Karena sudah menjadi kebiasaan dan berakhir menjadi budaya, Izakaya selalu ramai saat malam tiba. Pengunjung biasanya pria, karena teman menikmati hidangan sate ini adalah
sake. Mereka menikmati
kushiyaki dan
sake sampai mabuk. Saking populernya, Izakaya tidak hanya hadir di pesisir. Rumah makan berkonsep
robatayaki menyebar di Jepang.
“Pulangnya pun bisa sampai tengah malam. Mungkin ini juga yang menjadi alasan mengapa rumah-rumah makan yang menawarkan konsep
robatayaki hanya dibuka saat malam hari. Selain itu, pastinya pakaian akan bau asap,” terang Chef Ito.
Berbeda dengan di Jepang, restoran berkonsep
robatayaki di Indonesia masih belum terlalu banyak. Walaupun diminati banyak orang, tempat khusus yang menawarkan hidangan ini masih terkesan eksklusif dan menawarkan harga yang sedikit mahal.
“Mungkin karena bahan dasar yang digunakan harus
seafood segar dan belum banyak resto yang menyediakan menu ini. Jujur saja, karena bumbu yang dipakai sederhana,
seafood harus benar-benar segar karena kalau tidak akan mempengaruhi rasa saat dinikmati,” tuturnya.

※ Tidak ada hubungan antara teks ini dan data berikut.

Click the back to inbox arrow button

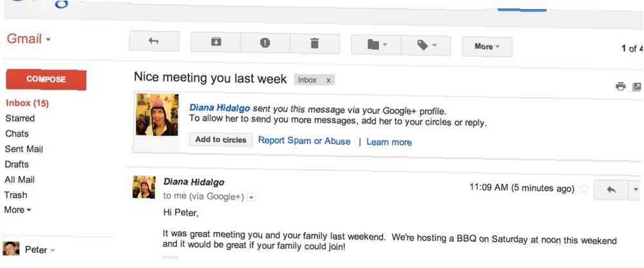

Bumbu yang dipakai saat memanggang sate memang tergolong sederhana, menurut Chef Ito bumbu yang digunakan hanyalah serai dan lemon agar
seafood tidak terlalu amis. Belakangan ada tambahan cita rasa, beberapa
kushiyaki dilumeri keju mozarela untuk menambah kaya cita rasa.
“Mungkin kalau di Indonesia varian
kushiyaki masih terbatas karena paling hanya aneka
seafood, daging ayam, dan sapi. Kalau di Jepang, variannya lebih kaya lagi. Apapun bisa jadi bahan dasar
kushiyaki. Mulai dari aneka sayuran, lalu semua bagian tubuh ayam bisa dipakai. Misalnya jantungnya, ati ampela, sayap, kulit, leher, sampai buntutnya pun banyak yang suka. Kalau
kushiyaki yang berbahan dasar
seafood, kurang lebih sama dengan di sini,” tambahnya.

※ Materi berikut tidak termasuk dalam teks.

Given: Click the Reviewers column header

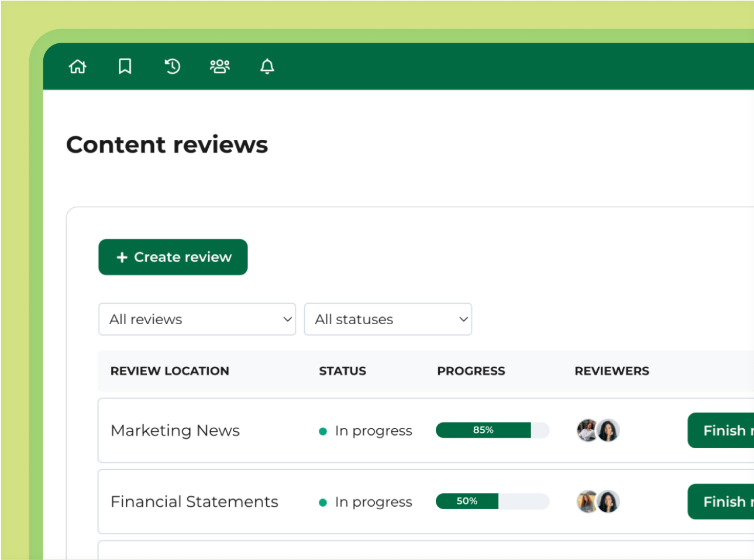Looking at the screenshot, I should [x=612, y=371].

Perbedaan lain dengan Indonesia yaitu konsep restoran yang sudah mulai modern. “Kalau di Jepang datang ke restoran berkonsep robatayaki sudah pasti pakaian bau asap, tapi tidak dengan di Indonesia. Peralatan yang dipakai sudah modern, restorannya pun begitu. Mungkin ada tempat khusus yang memungkinkan pembeli duduk di depan dapur terbuka tempat proses memanggang, tapi kebanyakan pengunjung lebih pilih duduk di tempat biasa tinggal tunggu pelayan membawa hidangan
robatayaki yang dipesan,” tutupnya.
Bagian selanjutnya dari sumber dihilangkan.